According to the Oxford Companion of Beer, edited by Garrett Oliver, the abbey was founded in 1794 by several Cisterian monks.  The abbey started brewing beer in 1836 and it was selling beer to the public by 1856.  During that same year, the trappist monks brewed a beer that some consider to be the first "double" beer or "dubbel."  Using their knowledge and experience, which was developed over the succeeding decades, the trappist monks also brewed a beer in 1934 that was labelled as the first "triple" or "tripel." 

Recently, I bought a bottle of the Westmalle Tripel.  The recipe used to produce this beer is not the same as the original Tripel, as the monks reformulated the recipe in 1956.  Nevertheless, the monks produce the beer using the same ingredients: water, barley malts, liquid sugar, hops and yeast from the family of Saccharomyces Cerevisia.  The one difference between Westmalle and other brewers, including other trappist abbeys, is that the monks at Westmalle use only whole hop cones.  They do not use liquid hop extract or pellets to produce the beer. 

There is something to the adage that the first is the best.  In this case, the Westmalle Tripel poured a beautiful light golden color.  The beer is partial bottle conditioned and has a high level of carbonation, which results in a large thick foam when the beer i poured.  That foam eventually gives way, but it still coats the sides of the glass.

As the foam recedes, the Westmalle Tripel begins to exude the classic elements of a Tripel.  The aroma is full of bananas and cloves, with a few notes of bread and yeast.  The beer has those same banana flavors, but with a good balance of malt and hops throughout.  There was a little tartness or bitterness in the finish, which was a little surprising, but it did not take away from the beer at all.

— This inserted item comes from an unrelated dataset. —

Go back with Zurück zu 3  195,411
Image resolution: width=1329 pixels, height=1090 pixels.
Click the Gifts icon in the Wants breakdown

When it comes to food pairing, Serious Eats has some suggestions for the Westmalle Tripel or, for that matter, any tripel.  These suggestions include foods in which basil is a primary component, ham and cheese, and "troublesome veggies" like asparagus.  I just enjoyed the beer by itself, which is always an option.

For the trappist monks, their lives and actions, experience and knowledge are all primarily focused upon their higher calling.  Brewing is an endeavor that they undertake only to support themselves (as opposed to making a profit).  Yet, the monks produce beer of far superior quality than anything produced by the corporate behemoths whose sole existence is to sell mass-produced beer intended to dominate the market.

If you want a good Belgian trappist tripel, the Westmalle is the perfect starting point.  Westmalle beers are generally available at beer and grocery stores.   If I recall correctly, a bottle sells for about $16.99.